I then proceeded to finish off Rabbi David Dalin's The Myth of Hitler's Pope. It's popular assumption these days that the Catholic Church did nothing during World War 2 to stop the Holocaust/Shoah of 6 million Jews. James Carroll, John Cromwell (pre-repentance), David Goldhagen, Susan Zucotti, and Garry Wills have all made a tidy living recently off slamming Pope Pius XII, alleging a connection between the murderous Nazi persecution of Europe's Jewry and the Roman Pontiff. Dalin, like Rychlak, Doino and a host of others, debunks these allegations en masse.

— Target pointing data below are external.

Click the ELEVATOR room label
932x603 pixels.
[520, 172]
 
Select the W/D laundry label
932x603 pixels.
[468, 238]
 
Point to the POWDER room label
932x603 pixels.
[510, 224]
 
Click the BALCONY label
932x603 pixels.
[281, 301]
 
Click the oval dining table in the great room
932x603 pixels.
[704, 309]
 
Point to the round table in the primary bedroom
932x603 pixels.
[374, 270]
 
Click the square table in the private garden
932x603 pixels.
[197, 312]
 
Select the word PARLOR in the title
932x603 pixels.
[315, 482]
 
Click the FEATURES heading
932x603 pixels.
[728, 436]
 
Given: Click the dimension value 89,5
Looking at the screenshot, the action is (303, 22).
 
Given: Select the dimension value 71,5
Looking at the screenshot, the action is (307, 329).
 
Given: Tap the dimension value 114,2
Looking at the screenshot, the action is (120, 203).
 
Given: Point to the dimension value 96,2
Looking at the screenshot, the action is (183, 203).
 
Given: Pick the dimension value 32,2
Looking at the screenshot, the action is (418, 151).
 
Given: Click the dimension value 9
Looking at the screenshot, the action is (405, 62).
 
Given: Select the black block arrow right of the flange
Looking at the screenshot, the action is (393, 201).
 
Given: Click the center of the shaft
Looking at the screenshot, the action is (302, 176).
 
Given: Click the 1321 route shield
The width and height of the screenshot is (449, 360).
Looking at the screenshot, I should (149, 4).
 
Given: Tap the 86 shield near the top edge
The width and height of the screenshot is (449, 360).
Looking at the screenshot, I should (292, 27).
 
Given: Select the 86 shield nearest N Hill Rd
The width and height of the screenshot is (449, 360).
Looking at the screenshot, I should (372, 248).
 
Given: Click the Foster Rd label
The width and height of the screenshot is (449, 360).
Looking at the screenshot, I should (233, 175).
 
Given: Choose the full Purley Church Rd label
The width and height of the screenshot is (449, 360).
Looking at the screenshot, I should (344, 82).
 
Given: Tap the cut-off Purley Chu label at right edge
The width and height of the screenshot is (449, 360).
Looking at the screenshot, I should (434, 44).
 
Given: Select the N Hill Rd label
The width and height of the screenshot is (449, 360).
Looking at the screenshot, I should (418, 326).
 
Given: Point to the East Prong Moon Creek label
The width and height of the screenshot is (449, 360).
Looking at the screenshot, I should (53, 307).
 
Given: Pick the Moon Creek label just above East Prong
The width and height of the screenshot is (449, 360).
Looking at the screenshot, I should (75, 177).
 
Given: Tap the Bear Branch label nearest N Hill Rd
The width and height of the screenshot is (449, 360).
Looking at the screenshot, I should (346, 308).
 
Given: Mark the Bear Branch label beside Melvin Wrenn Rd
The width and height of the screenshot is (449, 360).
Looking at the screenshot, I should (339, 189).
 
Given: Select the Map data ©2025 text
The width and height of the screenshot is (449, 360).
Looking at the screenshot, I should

Drawing from primary sources, Dalin shows that every single claim made against Pope Pius XII is false, indeed baseless. In doing so, he exposes a rather depressing tendency of the liberal media to uncritically accept any claim made against Pope Pius XII. As it turns out, virtually all of the allegations are based upon secondary, and usually unsubstantiated, sources - typically interviews and anecdotes. Critics of the Catholic Church, according to Dalin, ignore the massive amount of primary literature which exonerates rather than implicates Pius XII. For Dalin, such ignorance is not innocent. He charges Carroll et al., with attacking the Pope simply because they harbour resentment toward the Catholic Church's teaching. Coming from a Jew, this is a serious claim. Dalin concludes by examining current trends of anti-Semitism and their relation to anti-Catholicism. As it turns out, it is not within Christendom that anti-Semitism is rife, but within Islam. The governments of Egypt and Saudi Arabia produce millions of pages of anti-Jewish propaganda every year, while several Islamic leaders have made public their hatred toward Jews. Dalin fears that anti-Semitism is endemic to Islam because of several passages within the Koran which explicitly attack and denounce Jews. This leads Islamic scholars to accept otherwise false claims, such as those envinced by the phony conspiracy book The Protocols of the Elders of Zion, as true. Troubling stuff.
Finally, I read Joseph Bottum's When the Swallows Come Back to Capistrano, in this month's edition of First Things. It is a short essay on the death of American Catholic culture after the Second Vatician Council. Bottum seems to yearn for a return to the Catholic culture of the 1950s and earlier, the culture that was so easily destroyed by the confusion and indifference of the Vatican 2 generation. Sure, there are some surviving cultural bastions such as the pro-life movement, but as Bottum shows, virtually everything else was replaced by utter nonsense. For me and my generation, who all lack a 'Catholic cultural' reference point, all the post-Vatican 2 hooplah does seem extremely silly and increasingly tedious. And in this respect Bottum hits the nail right on the head: younger Catholics don't care about the previous generation's divisions. Though I wouldn't call it a rebellion against a rebellion, there certainly is an element of revolution when the new generation of Catholics categorically rejects much of the 'Spirit of Vatican 2' reform.